Skills Example (Grasp and Stack)

In this skills example, we describe how to implement an agent that can control a robotic arm to grasp and stack objects, inspired by this research work: https://arxiv.org/pdf/1709.06977v1.pdf. There are even more details and descriptions about agent design variations in the section "Brains are Organized by Functions and Strategies" in Designing Autonomous AI (O'Reilly, 2022): https://learning.oreilly.com/library/view/designing-autonomous-ai/9781098110741/ch04.html#idm45643834187872. Credit for the image below also goes to O'Reilly.

Agent Design

The robotic arm agent has five action skills that define different motions the arm can take: reach, move, orient, grasp, and stack.

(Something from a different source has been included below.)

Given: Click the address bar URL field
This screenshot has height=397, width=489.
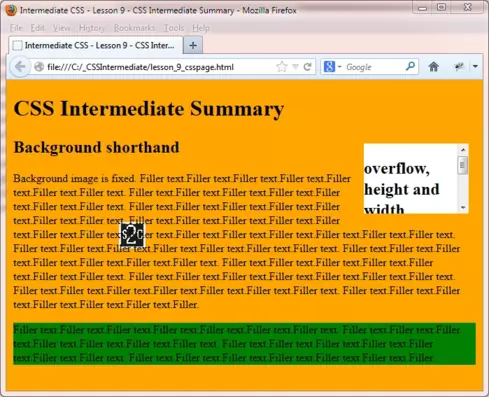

It also has a selector that determines the action that the agent should take.

The agent performs these skills in sequence, so control is handed back to the selector after each action to pass control to the next skill.

In the agent design, each of the skills, including the selector, is practiced and learned with reinforcement learning.

Defining Skills

The five action skills and the selector are all designed as trainable skills within the Composabl SDK, so that they can be taught with deep reinforcement learning.

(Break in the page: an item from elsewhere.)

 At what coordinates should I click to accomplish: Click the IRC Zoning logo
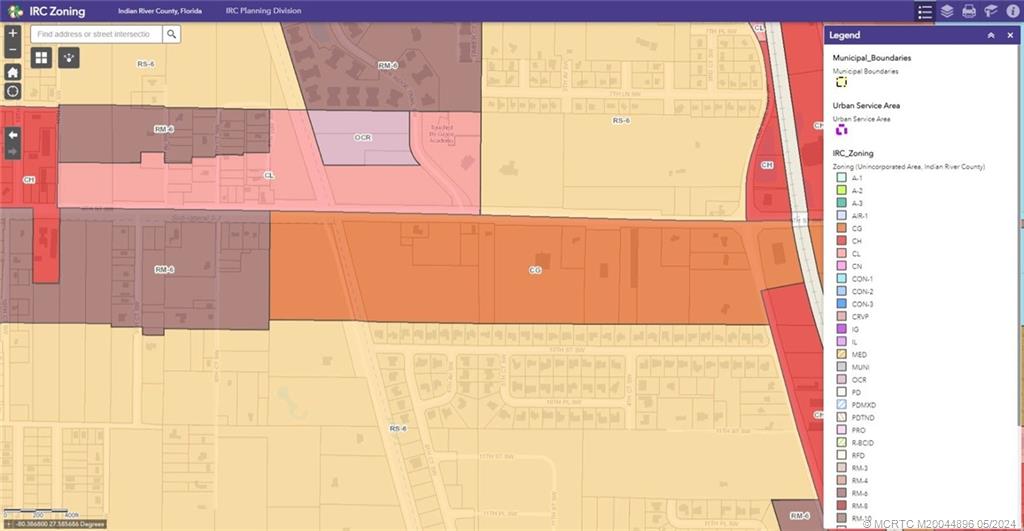coord(12,11)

It would also be possible to use algorithms like inverse kinematics, which execute the reach and move skill quite effectively. So, we may later decide to set trainable=False for these two skills and use an inverse kinematics Python library to build and import those skills.

Reach

The reach skill extends the arm out from the robot body by extending the "elbow" and "wrist."

Define the skill like this:

python
reach_skill = Skill("reach", ReachSkillTeacher)

Move

The move skill moves the arm laterally using the "shoulder."

Define the skill like this:

python
move_skill = Skill("move", CenterSkillTeacher)

Orient

The orient skill turns the "wrist" to orient the end effector "hand."

Define the skill like this:

python
orient = Skill("orient", OrientSkillTeacher)

Grasp

The grasp skill manipulates the fingers of the end effector "hand" to clamp down on the block.

Define the skill like this:

python
grasp_skill = Skill("grasp", GraspSkillTeacher)

Stack

The stack skill uses the fingers to hold onto the block, but performs a lateral movement much like the "shoulder" movement in the move skill above.

Define the skill like this:

python
land_skill = Skill("land", TeachStackSkillTeacher)

Selector

The selector skill determines when to utilize each of the above skills. It's like a supervisor that assigns each skill like workers based on the scenario.

Define the skill like this:

python
selector_skill = Skill("selector", SelectorSkillTeacher)

Orchestration

Now, let's orchestrate the skills together in the agent.

python
agent.add_selector_skill(selector_skill, [reach, move, orient, grasp, stack], fixed_order=True, fixed_order_repeat=False)

In this orchestration, the success criteria for each skill must be met before control is handed back to the selector to decide the next skill.